Action item
Please set down only the lines running from the one with "You are a computer-use agent." through the last line of the entries, exactly as written and without any pictures.

Material supplied
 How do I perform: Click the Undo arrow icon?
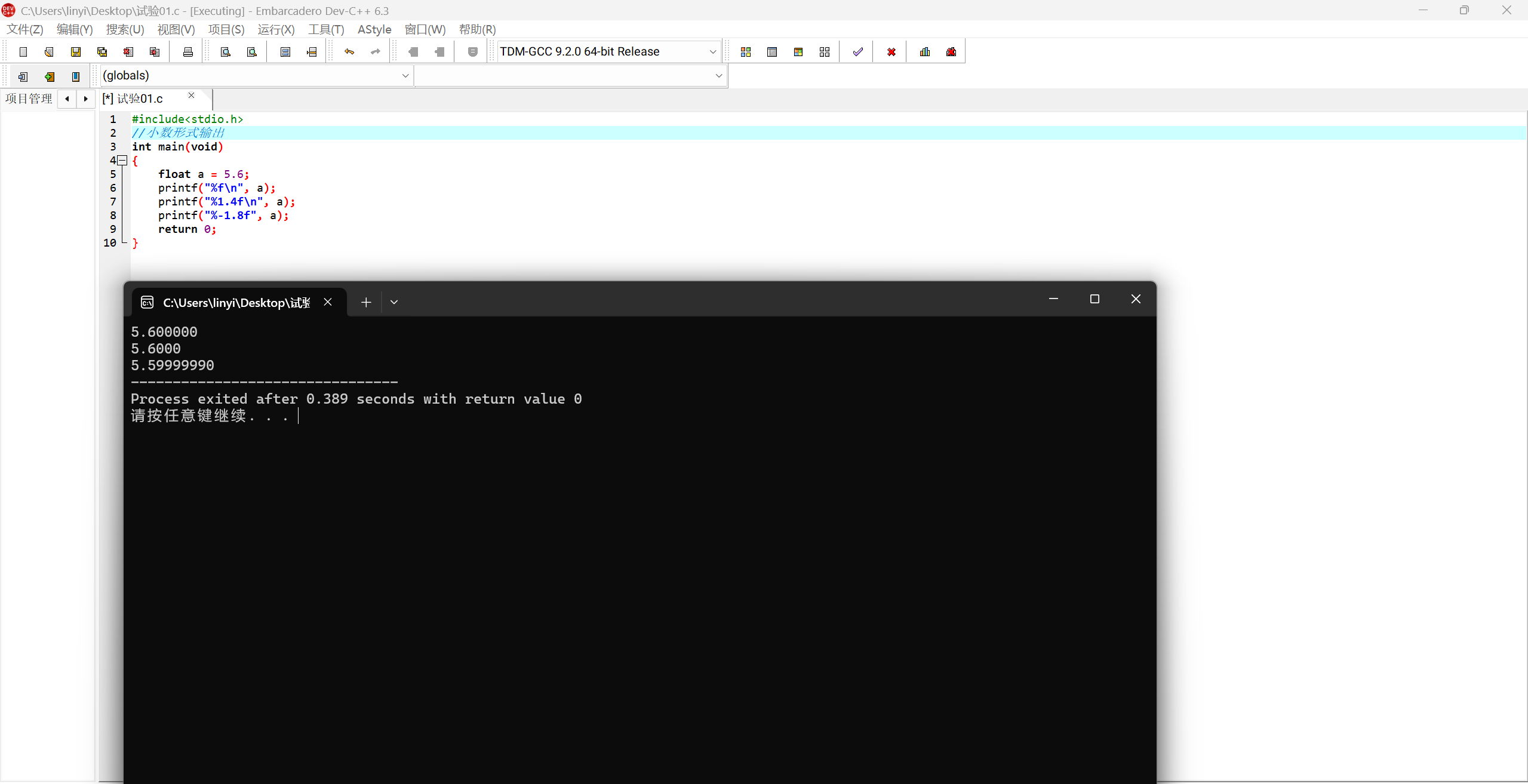(349, 52)

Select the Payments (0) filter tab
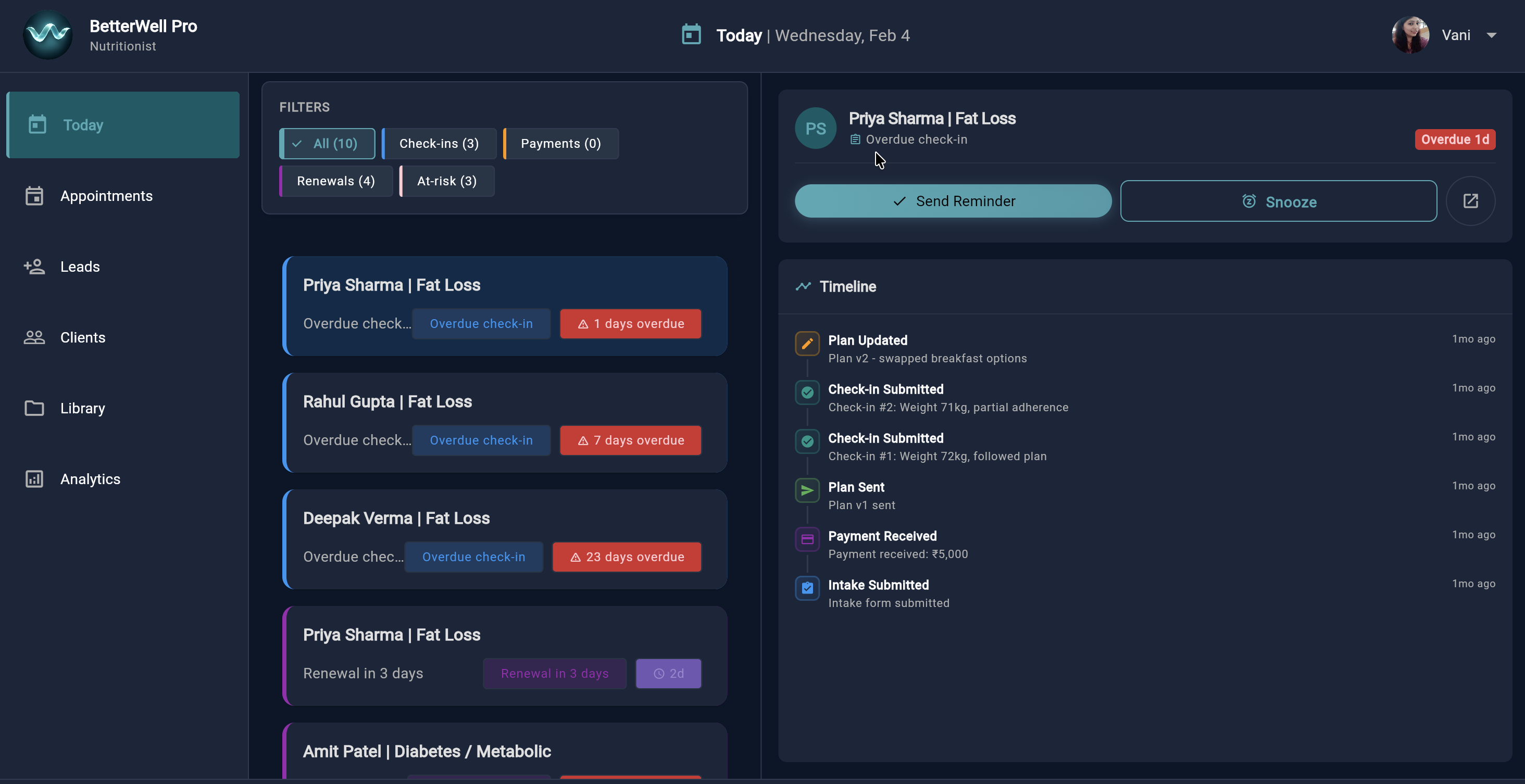click(x=560, y=143)
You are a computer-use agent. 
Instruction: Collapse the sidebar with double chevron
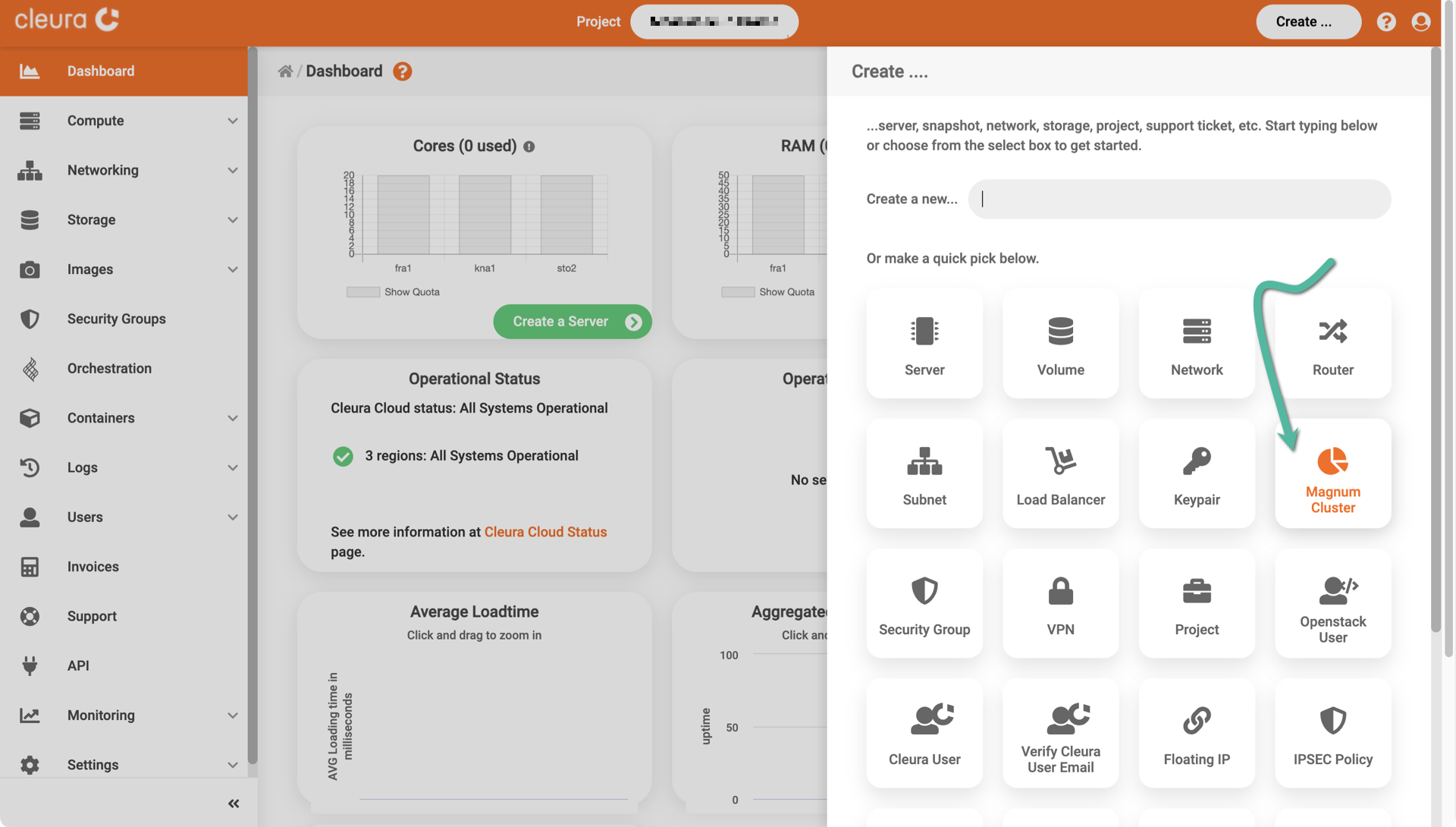[x=234, y=803]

Result for this task
You are a computer-use agent. 
Instruction: Collapse the sidebar with double chevron
[x=234, y=803]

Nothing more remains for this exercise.